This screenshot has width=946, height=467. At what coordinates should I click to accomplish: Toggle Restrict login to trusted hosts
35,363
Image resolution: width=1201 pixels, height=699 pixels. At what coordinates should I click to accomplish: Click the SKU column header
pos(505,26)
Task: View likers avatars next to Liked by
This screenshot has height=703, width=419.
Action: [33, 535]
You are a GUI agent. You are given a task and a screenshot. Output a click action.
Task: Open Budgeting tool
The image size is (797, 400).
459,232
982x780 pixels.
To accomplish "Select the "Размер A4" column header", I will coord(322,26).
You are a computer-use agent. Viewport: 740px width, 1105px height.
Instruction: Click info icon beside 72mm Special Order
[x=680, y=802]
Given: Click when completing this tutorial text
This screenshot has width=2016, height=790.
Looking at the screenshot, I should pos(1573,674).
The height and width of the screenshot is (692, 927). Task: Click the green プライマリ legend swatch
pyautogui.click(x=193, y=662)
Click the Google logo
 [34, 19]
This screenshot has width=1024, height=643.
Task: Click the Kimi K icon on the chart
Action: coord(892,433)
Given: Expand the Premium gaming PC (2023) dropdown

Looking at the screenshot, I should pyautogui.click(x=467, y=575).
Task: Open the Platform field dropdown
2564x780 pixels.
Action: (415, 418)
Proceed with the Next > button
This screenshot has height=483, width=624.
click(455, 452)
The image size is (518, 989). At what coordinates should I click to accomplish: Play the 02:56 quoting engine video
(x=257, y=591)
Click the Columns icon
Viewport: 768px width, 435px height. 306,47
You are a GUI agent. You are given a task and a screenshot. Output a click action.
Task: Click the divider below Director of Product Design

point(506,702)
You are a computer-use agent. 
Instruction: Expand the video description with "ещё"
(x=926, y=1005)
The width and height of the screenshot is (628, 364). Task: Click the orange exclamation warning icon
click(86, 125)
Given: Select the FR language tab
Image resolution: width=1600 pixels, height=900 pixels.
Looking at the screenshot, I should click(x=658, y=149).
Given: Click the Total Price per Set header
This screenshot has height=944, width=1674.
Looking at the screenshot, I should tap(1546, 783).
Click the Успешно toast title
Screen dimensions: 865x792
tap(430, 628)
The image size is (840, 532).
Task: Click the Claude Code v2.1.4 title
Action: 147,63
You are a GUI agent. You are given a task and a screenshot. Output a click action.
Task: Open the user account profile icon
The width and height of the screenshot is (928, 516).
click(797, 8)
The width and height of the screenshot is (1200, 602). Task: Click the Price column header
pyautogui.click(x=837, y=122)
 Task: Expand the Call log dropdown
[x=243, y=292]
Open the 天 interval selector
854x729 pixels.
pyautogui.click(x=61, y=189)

▶ _Work task_
Go through the records above. Copy each line in which the string "Open" appears.

▶ _Written response_
Task: Open Budgeting tool
Task: Open the Platform field dropdown
Task: Open the user account profile icon
Open the 天 interval selector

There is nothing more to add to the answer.